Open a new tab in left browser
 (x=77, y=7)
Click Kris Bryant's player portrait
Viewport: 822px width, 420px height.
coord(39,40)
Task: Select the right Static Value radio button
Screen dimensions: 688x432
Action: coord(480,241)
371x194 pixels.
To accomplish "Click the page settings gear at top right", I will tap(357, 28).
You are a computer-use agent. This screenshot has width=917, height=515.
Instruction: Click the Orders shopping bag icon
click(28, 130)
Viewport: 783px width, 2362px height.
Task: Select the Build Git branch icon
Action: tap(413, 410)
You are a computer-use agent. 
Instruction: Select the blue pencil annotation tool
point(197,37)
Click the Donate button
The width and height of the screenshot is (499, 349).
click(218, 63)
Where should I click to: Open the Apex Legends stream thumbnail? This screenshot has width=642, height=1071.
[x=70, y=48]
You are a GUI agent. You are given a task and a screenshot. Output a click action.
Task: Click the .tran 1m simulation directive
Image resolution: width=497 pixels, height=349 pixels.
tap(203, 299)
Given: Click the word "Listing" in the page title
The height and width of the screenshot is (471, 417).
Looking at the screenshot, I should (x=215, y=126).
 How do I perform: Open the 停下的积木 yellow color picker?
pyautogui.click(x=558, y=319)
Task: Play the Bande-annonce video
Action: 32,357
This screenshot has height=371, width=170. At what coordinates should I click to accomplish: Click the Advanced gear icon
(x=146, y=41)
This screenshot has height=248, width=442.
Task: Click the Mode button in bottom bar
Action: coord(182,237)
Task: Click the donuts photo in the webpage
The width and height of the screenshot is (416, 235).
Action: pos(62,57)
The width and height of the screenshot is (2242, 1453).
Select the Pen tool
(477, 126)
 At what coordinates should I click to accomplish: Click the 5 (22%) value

● Short exercise: Starting at the top of the listing and ending at the line containing "Action: coord(480,241)", rewrite those lines with "portrait" changed to "headshot" and nothing else altered.

● Task answer:
Open a new tab in left browser
 (x=77, y=7)
Click Kris Bryant's player headshot
Viewport: 822px width, 420px height.
coord(39,40)
Task: Select the right Static Value radio button
Screen dimensions: 688x432
Action: coord(480,241)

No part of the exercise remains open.